1st Battalion The Hertfordshire Regiment
Instructions for the re-formation of the 1st Herts were issued in February 1920 and the Battalion was soon up to its establishment of 650 all ranks, under the command of Lieutenant Colonel Henry Page Croft CMG TD, with Colonel Sir Charles Longmore KCB VD TD as Honorary Colonel. Many of the recruits had previously served in the Regiment during the war. Battalion HQ and No. 1 Company were based in Hertford. It was a further two years before the Battalion’s place in the 162 (East Midland) Infantry Brigade of 54th (East Anglian) Division was confirmed.
Uniforms and badges were the same as those used before the war, though it was agreed that the Battalion should wear a scarlet cloth Ace of Hearts on the upper arm in khaki service dress. Full dress was almost entirely discontinued.
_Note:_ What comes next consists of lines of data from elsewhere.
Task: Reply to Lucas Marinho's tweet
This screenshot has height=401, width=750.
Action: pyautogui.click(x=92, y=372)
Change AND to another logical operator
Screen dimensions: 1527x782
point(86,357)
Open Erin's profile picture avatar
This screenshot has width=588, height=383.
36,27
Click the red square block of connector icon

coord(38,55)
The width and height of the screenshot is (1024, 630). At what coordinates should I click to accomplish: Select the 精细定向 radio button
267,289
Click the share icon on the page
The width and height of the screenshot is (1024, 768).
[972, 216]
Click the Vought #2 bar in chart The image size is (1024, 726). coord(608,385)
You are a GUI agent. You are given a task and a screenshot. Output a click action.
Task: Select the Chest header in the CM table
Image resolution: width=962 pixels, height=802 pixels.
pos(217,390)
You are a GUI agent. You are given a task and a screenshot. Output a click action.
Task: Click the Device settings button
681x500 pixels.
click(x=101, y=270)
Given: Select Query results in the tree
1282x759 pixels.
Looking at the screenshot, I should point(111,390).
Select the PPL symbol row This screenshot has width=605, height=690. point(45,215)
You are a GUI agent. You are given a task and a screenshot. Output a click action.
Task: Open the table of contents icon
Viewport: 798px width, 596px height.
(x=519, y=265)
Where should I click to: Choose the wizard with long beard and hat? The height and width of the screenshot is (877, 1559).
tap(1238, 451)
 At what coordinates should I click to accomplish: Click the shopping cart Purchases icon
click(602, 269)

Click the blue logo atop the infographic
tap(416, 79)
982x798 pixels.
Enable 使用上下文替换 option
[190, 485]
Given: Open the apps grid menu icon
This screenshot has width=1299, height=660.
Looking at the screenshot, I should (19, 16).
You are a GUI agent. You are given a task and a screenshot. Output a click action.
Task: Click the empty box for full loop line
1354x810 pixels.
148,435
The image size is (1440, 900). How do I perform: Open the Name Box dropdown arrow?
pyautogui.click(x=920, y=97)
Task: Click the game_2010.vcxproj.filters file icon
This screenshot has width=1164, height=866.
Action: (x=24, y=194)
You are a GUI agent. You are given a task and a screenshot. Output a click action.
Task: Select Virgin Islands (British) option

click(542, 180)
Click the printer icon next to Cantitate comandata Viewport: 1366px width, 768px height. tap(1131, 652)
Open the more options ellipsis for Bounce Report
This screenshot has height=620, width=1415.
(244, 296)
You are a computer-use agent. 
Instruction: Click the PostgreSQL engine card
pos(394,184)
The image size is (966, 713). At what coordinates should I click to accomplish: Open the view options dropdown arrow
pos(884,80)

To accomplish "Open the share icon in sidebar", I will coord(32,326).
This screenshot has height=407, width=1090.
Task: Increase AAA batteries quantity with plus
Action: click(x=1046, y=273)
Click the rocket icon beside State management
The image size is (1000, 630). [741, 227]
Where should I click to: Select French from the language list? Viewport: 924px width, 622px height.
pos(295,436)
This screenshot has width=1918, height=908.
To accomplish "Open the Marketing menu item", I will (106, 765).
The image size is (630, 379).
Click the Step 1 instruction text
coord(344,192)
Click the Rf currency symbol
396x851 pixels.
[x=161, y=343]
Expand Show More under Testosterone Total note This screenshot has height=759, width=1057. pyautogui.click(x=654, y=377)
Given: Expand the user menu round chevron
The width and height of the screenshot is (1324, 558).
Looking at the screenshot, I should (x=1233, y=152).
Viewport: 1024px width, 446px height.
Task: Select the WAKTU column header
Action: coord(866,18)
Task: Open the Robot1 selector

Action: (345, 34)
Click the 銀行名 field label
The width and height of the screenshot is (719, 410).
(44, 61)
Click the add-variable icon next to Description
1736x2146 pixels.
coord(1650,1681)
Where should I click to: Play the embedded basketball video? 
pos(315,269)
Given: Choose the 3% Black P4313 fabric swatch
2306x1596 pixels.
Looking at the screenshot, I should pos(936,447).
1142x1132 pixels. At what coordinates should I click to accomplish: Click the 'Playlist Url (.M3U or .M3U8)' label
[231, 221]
Defence spending was stringent in the years following the war and several outlying detachments and the drill stations at Baldock, Harpenden, Hatfield, Sawbridgeworth and Stevenage were lost in the 1920s and 30s. By 1930, the increasing number of personnel attached to Battalion HQ, led to the creation of Headquarters wing. This was initially based at Hertford but grew so rapidly that it encroached upon Ware and No.1 Company had to be moved from Hertford to Watford.
By 1937, the Battalion was commanded by Lt. Col. J.A. Longmore, whose father Colonel Sir Charles Longmore had devoted 52 years to the Regiment and its predecessor until his death in 1930, and a detachment took part in the Coronation celebrations that year.
The summer and Autumn of 1938 saw a sense of urgency as the Battalion underwent re-equipment and training with new weapons. The Munich Agreement of September 1938, also known as the Munich Betrayal, where countries including Britain, France and Italy ceded to Germany the Sudeten territory of Czechoslovakia, highlighted concerns as to the weak state of Britain’s armed forces.
In March 1939, Territorial Battalions were instructed to recruit beyond Full War Establishment and to split into two to form an additional Battalion. By the end of April, Lt. Col. Longmore was able to report that the Battalion was ready to split into two, ahead of any other Battalion outside London.
That summer, the Battalion went on camp to Dibgate with a strength of 1240 men, over half of whom were new recruits. The camp culminated with a ceremonial parade in which the Commanding Officer gave the order “March off Numbers 1 and 2 Companies.” At this point all ranks divided with the West Hertfordshire men, from St Albans, Watford, Tring, Hemel Hempstead and Berkhamsted, forming a 2nd Battalion. Those from East Hertfordshire, including Hertford and Ware, remained as the 1st Battalion The Hertfordshire Regiment.